Sunday, February 03, 2008

Importance of Enthusiasm for a Subject

"Nothing is so contagious as enthusiasm." - Samuel Taylor Coleridge

Or as Henry Ford said:

"Enthusiasm is the yeast that makes your hopes shine to the stars. Enthusiasm is the sparkle in your eyes, the swing in your gait. The grip of your hand, the irresistible surge of will and energy to execute your ideas."


When I was younger, my enthusiasm was often commented upon by my elders. Now I wonder, is enthusiasm a characteristic of the young? Perhaps, but I've met young people with little enthusiasm for anything.
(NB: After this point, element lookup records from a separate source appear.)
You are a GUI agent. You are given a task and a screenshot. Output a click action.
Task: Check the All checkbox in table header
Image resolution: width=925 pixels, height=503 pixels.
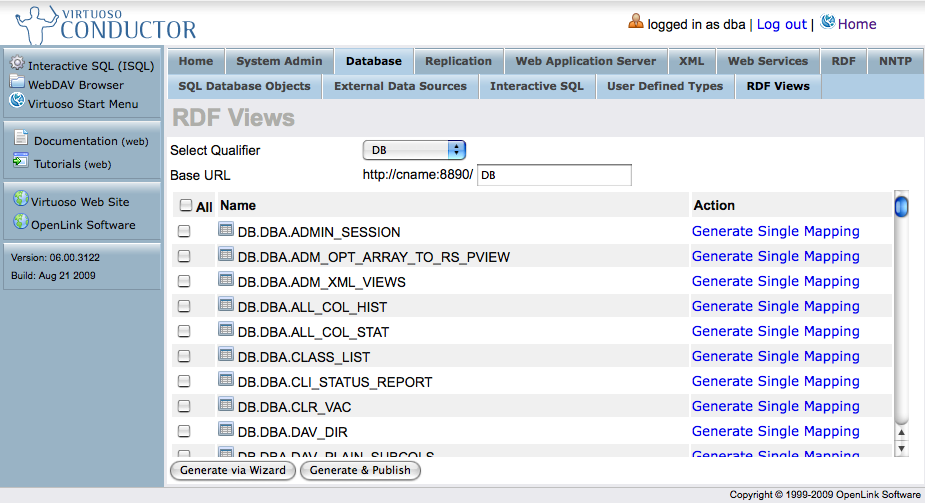coord(186,206)
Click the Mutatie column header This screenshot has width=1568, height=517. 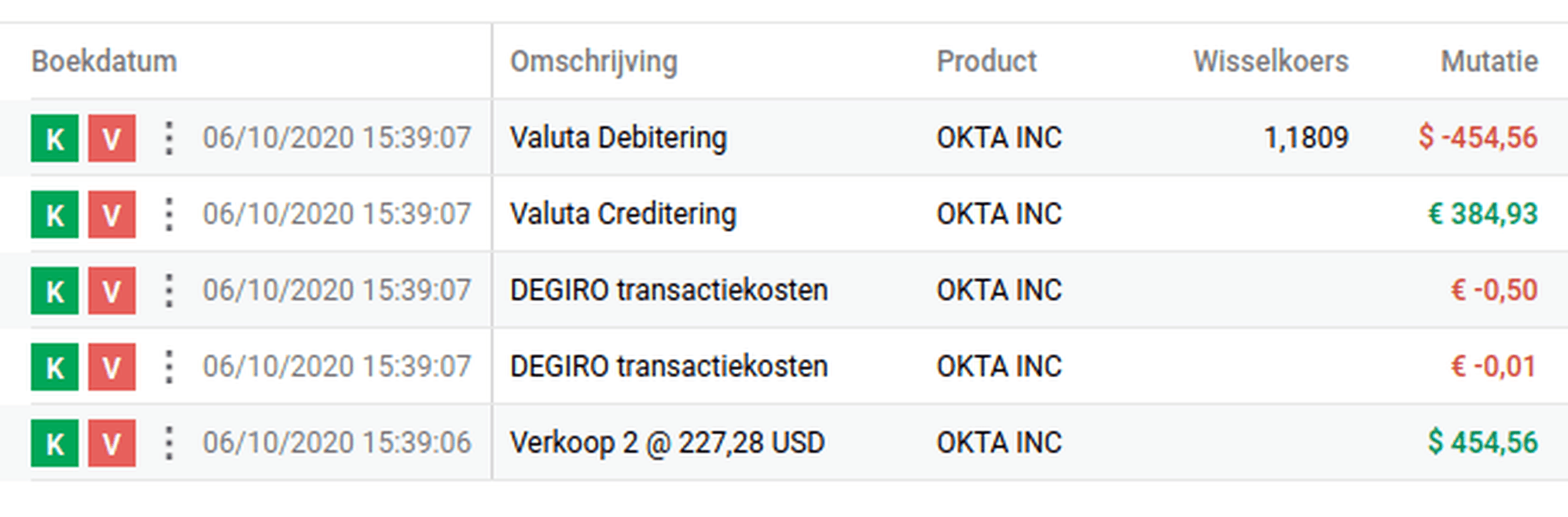click(1489, 61)
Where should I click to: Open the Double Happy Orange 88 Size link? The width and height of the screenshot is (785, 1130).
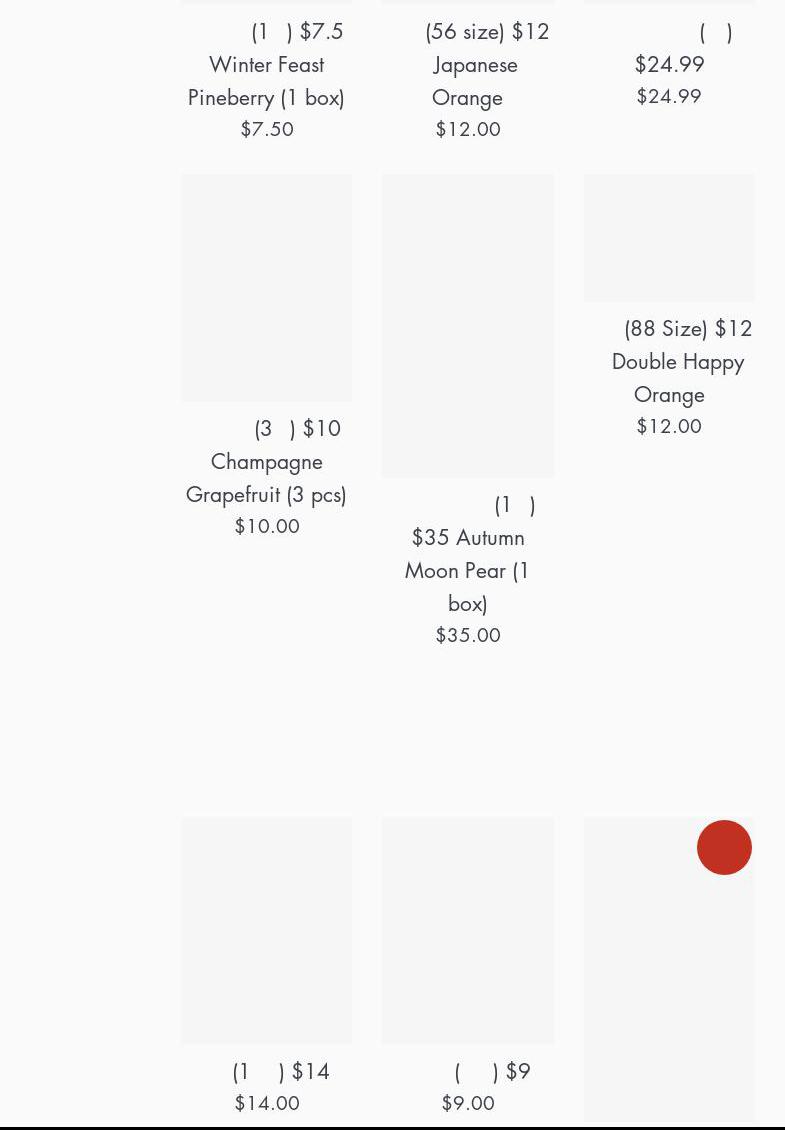(x=677, y=361)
In fact enthusiasm is often labeled "uncool." But I believe it is still important to convey to students one's on love of learning about a subject.

How can teachers who aren't engaged in their subject, expect to engage others in it?

2 comments:

Struggle For Justice said...

Every major innovator in history has been enthusiastic about whatever the project at hand was, otherwise we would not have modern electricity, electronics or transportation, just to cite a few examples. The champions of "status quo" made every effort to discourage those innovators. Louis Pasteur was persecuted for his ideas, even though his improvements saved countless lives.
The world can be grateful for all the creative people who refused to be discouraged.

JLF said...

So well said. Socrates challenged critical thought, not by agreeing, dissenting, or creating anarchy.

I'm not a philosopher, but I appreciate your comment.